Data excerpts:
┌──

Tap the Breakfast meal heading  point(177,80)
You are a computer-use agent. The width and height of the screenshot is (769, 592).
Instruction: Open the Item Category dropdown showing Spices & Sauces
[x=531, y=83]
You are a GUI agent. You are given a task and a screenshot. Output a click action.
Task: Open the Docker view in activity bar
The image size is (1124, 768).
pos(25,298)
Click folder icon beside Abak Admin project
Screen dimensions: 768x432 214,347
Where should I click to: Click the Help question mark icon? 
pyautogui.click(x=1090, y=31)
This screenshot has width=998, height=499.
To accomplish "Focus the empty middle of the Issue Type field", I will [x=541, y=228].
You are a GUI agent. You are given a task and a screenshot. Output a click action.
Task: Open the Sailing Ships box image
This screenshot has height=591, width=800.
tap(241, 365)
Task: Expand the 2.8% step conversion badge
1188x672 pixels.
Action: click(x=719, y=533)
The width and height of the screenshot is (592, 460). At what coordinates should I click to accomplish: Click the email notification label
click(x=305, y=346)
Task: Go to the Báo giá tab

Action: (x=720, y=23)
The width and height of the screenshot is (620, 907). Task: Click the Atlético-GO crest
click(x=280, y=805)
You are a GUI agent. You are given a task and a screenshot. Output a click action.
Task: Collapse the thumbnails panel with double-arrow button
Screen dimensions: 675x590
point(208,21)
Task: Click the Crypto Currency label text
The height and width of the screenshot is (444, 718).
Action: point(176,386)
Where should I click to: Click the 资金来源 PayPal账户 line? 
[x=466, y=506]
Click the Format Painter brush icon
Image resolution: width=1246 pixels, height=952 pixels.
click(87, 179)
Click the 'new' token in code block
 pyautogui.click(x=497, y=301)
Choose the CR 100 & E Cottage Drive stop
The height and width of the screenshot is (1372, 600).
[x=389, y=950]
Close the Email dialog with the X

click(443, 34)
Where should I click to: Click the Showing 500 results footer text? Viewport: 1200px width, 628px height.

└──

What the task requires: Search the entries above for the word "text", and copy every line where it occurs.

Expected answer:
Task: Click the Crypto Currency label text
Where should I click to: Click the Showing 500 results footer text? Viewport: 1200px width, 628px height.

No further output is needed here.